Emily Benham Kvåle

Personal information
- Born: 1989 (age 35–36)

Sport
- Team: Hadeland CK

= Emily Benham =

British mountain bike orienteering athlete

Emily Benham Kvåle (born 1989) is a British mountain bike orienteering athlete. She is considered the world's all-time best female MTBO athlete.

Benham Kvåle has won ten individual World Championship gold medals (two in 2016, two in 2017, four in 2019, one in 2022 and one in 2023), has won the World Cup overall for four consecutive years (2014–2017) and a fifth title in 2019, and has held three European Champion titles. She holds more individual World Cup wins and titles than any other MTBO athlete, male or female, and holds first place in the all-time individual WMTBOC medal table.

In 2019, 7 months after the birth of her first child, Benham Kvåle won all four individual races at the World Championships in Denmark, becoming the first athlete to win all four titles in a single championship.
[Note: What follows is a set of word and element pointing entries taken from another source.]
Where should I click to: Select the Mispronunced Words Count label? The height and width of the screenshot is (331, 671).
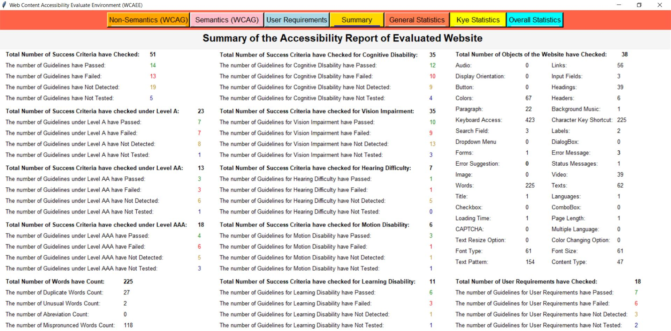[60, 325]
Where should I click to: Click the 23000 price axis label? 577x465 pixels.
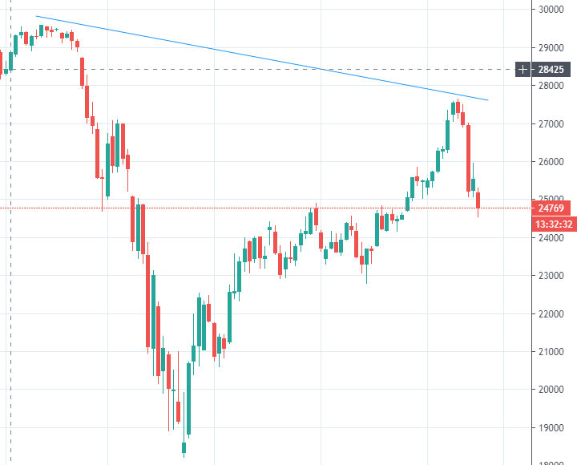[551, 276]
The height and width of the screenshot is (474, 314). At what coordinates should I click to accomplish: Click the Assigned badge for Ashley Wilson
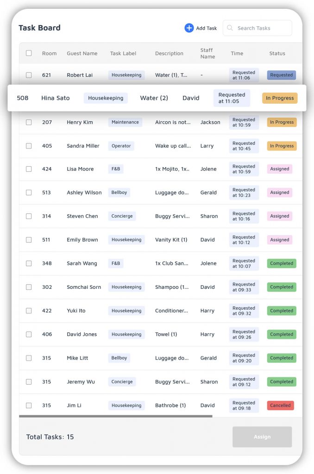coord(280,193)
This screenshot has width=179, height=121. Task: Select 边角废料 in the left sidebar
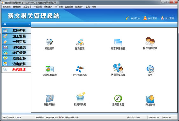(17, 64)
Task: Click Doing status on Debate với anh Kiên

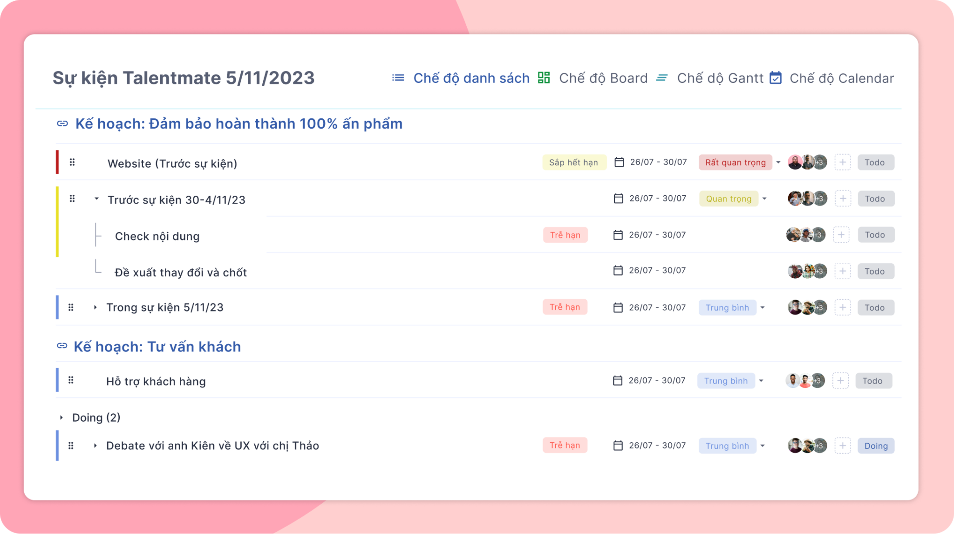Action: click(875, 445)
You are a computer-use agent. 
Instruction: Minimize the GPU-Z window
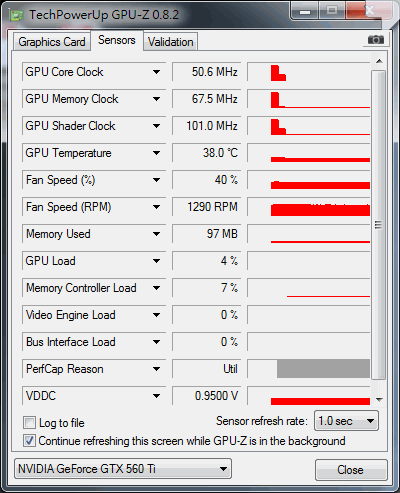[305, 11]
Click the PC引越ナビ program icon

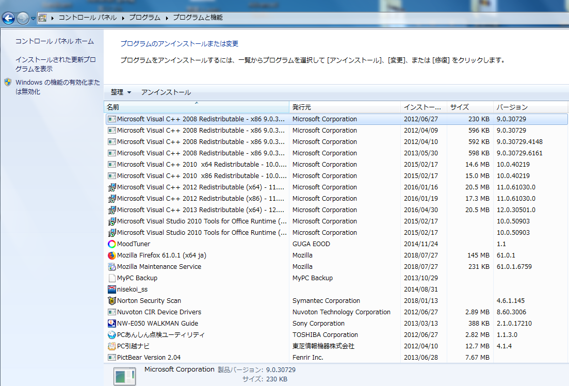(112, 346)
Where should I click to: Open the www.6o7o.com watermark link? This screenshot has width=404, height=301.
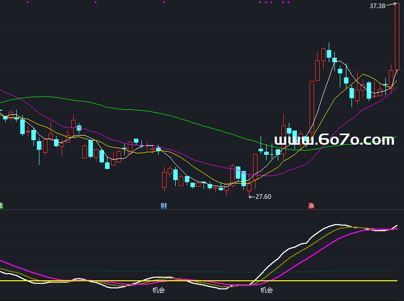tap(334, 140)

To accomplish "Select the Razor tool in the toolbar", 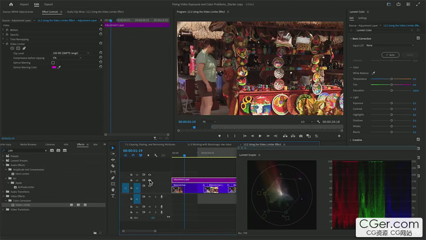I will (113, 166).
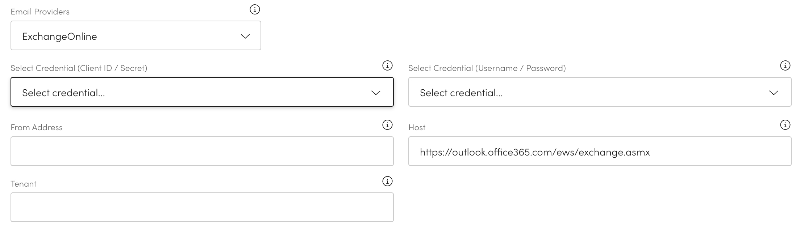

After two seasons (and nearly 3 years) away from domestic and international MTBO, due to the COVID-19 pandemic and a second child, Benham Kvåle returned in 2022 to win a fourth long distance World Championship title equalling the record set by Christine Schaffner in 2010.

== Career ==
Started Mountain Bike Orienteering (MTBO) in 2007 after having orienteered since the age of 11. She has a degree in Physiotherapy from Sheffield Hallam University and is currently living in Norway.

Competitive career highlights to date include four top 6 results from Junior World Championships in 2008/2009 and ten World MTB Orienteering Championships gold medals (2016 sprint and long, 2017 mass start and long, 2019 sprint, middle, mass start and long, 2022 long, 2023 middle). She became the first person to defend a long-distance world title since 2010. Benham holds ten World Championship titles, 9 silver medals and 3 bronze medals, making her the most successful MTBO athlete in recent years. In 2019 she medalled in every individual World Championship race she started.